Butaman vs. Nikuman: Japanese Steamed Pork Buns
Around this time of year, convenience store chains in Japan begin selling Chukaman (中華まん) or Chinese-style steamed buns. They are usually kept warm in a warming showcase set next to the checkout counter.
There are many variations of Chukaman buns in Japan, where each convenience store chain offers specialty varieties.
Among those, Nikuman (肉まん) is the quintessential one most familiar to us Japanese, which is widely enjoyed around the country from autumn to spring.
Nikuman vs. Butaman
As you may know, Nikuman is referred to as a pork bun in English-speaking countries and is relatively well-recognized even outside of Japan.

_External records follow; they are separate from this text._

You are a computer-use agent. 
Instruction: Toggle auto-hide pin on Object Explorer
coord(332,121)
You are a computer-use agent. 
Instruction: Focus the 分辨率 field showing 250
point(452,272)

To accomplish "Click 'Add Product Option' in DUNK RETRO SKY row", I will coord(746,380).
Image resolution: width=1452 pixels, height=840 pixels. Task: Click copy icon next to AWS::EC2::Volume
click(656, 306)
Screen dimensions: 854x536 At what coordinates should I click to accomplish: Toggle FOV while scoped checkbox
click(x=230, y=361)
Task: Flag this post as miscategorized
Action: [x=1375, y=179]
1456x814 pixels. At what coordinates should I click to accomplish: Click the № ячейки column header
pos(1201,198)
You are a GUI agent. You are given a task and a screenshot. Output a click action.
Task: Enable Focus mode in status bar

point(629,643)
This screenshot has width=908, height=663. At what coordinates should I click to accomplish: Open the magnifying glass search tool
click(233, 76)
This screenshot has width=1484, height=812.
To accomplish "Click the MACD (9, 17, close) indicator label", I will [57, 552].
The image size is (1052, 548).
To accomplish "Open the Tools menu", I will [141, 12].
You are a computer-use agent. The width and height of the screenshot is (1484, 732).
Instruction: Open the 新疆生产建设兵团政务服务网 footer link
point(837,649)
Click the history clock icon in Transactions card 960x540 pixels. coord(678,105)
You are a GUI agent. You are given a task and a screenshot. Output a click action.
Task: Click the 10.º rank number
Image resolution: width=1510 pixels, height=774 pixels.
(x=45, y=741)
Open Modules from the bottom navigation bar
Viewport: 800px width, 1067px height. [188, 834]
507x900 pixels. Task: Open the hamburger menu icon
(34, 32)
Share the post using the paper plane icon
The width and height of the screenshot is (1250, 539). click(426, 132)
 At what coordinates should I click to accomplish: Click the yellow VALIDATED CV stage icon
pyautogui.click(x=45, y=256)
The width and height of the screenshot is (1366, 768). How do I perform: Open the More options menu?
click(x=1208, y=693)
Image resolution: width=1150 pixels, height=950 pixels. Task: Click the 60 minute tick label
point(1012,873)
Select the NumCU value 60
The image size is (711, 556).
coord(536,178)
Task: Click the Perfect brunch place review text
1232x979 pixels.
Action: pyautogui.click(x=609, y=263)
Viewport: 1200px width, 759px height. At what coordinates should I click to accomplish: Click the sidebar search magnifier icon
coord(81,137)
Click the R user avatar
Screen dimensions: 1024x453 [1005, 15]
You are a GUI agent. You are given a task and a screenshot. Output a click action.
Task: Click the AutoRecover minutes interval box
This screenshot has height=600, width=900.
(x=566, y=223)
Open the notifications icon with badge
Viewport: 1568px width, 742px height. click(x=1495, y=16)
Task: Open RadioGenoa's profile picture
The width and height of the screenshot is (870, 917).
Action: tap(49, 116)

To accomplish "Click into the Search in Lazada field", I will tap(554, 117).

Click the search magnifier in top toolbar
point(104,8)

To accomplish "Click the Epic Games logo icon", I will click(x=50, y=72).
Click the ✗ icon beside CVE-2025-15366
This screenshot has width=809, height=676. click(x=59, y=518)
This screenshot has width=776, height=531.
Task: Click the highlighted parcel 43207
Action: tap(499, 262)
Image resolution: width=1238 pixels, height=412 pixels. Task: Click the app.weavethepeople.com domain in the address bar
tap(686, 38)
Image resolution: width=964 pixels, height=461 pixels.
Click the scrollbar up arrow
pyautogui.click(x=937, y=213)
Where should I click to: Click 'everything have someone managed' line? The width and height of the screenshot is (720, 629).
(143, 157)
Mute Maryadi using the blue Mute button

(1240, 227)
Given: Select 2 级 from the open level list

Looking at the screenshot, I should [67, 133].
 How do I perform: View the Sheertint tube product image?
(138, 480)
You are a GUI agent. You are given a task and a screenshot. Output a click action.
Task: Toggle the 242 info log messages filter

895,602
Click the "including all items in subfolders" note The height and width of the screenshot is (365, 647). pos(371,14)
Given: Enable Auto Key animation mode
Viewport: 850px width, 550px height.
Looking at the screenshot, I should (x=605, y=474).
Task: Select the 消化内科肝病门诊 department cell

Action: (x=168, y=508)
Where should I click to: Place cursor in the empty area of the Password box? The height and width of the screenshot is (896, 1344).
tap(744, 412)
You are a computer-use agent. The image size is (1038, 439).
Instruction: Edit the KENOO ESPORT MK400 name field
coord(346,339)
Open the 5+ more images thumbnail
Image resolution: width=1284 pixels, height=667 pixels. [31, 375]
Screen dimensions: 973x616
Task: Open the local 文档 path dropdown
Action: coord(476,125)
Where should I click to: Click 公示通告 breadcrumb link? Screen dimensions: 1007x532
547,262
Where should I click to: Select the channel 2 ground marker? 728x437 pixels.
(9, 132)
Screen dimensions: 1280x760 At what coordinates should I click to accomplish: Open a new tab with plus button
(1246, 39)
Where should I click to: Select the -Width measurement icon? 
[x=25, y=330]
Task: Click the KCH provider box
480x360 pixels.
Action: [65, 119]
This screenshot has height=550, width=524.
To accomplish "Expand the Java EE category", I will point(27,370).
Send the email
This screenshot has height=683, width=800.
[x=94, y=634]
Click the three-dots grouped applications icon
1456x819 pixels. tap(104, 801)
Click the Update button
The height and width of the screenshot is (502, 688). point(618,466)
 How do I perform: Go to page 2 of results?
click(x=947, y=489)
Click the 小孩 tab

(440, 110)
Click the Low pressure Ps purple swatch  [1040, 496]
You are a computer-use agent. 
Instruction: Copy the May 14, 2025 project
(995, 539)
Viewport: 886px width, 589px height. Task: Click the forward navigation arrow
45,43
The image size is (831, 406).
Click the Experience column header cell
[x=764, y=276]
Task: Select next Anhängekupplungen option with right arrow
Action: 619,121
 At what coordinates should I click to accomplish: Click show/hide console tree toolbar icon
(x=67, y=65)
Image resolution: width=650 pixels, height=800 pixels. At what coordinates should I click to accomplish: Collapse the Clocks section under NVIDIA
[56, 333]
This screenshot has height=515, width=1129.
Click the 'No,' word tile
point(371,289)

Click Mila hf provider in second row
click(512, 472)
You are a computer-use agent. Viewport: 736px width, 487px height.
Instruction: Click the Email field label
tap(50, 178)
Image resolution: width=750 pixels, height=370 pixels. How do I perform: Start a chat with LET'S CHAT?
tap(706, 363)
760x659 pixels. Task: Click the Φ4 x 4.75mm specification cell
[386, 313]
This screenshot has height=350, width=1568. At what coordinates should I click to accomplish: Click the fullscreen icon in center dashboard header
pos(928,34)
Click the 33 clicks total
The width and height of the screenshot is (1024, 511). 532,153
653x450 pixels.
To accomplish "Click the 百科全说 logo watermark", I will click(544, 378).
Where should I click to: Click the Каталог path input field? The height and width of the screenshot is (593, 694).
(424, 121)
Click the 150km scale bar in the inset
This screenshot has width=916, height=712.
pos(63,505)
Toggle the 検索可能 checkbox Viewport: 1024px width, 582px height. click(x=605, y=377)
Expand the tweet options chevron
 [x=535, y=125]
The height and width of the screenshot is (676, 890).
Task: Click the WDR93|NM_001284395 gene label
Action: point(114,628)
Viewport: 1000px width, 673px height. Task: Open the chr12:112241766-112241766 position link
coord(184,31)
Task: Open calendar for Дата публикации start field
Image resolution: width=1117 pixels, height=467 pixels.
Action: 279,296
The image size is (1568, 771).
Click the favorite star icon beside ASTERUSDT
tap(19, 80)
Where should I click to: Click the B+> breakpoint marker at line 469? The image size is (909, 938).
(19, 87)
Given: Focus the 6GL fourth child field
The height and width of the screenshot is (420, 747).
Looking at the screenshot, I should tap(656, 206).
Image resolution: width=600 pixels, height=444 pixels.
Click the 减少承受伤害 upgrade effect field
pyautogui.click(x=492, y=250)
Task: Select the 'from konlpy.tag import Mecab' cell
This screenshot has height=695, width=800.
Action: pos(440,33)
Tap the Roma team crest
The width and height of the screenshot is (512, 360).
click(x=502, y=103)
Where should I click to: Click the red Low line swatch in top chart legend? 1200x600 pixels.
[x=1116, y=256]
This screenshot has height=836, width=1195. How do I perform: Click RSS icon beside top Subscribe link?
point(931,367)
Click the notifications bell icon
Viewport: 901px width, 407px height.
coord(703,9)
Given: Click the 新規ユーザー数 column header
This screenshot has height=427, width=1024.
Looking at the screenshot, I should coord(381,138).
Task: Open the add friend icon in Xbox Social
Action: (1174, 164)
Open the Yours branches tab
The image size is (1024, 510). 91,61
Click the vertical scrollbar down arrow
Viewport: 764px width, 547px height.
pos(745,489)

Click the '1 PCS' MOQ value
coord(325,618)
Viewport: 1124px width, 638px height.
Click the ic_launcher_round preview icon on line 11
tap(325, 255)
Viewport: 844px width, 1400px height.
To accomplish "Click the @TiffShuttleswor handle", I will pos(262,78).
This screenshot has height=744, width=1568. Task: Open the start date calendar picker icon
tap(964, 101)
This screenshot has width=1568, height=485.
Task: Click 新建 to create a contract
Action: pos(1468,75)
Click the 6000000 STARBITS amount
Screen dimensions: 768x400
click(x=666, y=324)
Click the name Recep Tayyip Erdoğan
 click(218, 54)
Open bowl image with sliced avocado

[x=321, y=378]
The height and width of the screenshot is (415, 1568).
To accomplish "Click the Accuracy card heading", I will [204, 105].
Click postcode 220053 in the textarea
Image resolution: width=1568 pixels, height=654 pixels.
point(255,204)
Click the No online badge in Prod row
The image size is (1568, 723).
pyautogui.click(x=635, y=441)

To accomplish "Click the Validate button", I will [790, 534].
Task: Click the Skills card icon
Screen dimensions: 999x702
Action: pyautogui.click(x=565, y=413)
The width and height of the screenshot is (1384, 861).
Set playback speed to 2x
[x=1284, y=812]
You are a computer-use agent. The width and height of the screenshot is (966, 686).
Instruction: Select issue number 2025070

But have you ever heard of Butaman (豚まん), a variety of Chukaman just like Nikuman?
The name of the Chukaman, Nikuman/肉まん, is composed of two words: Niku (肉), meaning meat in Japanese, and Man (まん) for Manju (饅頭), which is the name for traditional Japanese steamed buns.
Although the word Niku can refer to any meat, the main ingredient in Nikuman is usually ground pork, as seen in the English name of Pork bun. But we also use chicken and beef in the bun.
Other than ground pork, typical ingredients for the filling include finely chopped green onions, bamboo shoots, and shiitake mushrooms.
Also, we may add scallop adductor, oyster sauce, or shark fins to the filling for extra flavor.
The steamed bun of Nikuman itself is soft and fluffy, usually with a white color. The leavened dough typically consists of wheat flour kneaded with water, sugar, yeast, and baking powder.
Since Nikuman is the most loved Chukaman variety in Japan, here, you can see the buns in the frozen food section of supermarkets. When you want to enjoy the frozen ones, you usually only microwave them.
As in Nikuman, the Man (まん) part of Butaman is short for Manju, while Buta (豚) is the Japanese word for pig.
So, the main ingredient of Butaman is also pork. But just like Nikuman, we also use chicken and beef in the bun.
Butaman is marketed mainly in Western Japan, where Niku (肉) generally refers to beef. So, instead of Niku, the sellers use the word for pig, Buta (豚), to refer to pork buns.
Thus, Butaman and Nikuman are essentially the same things.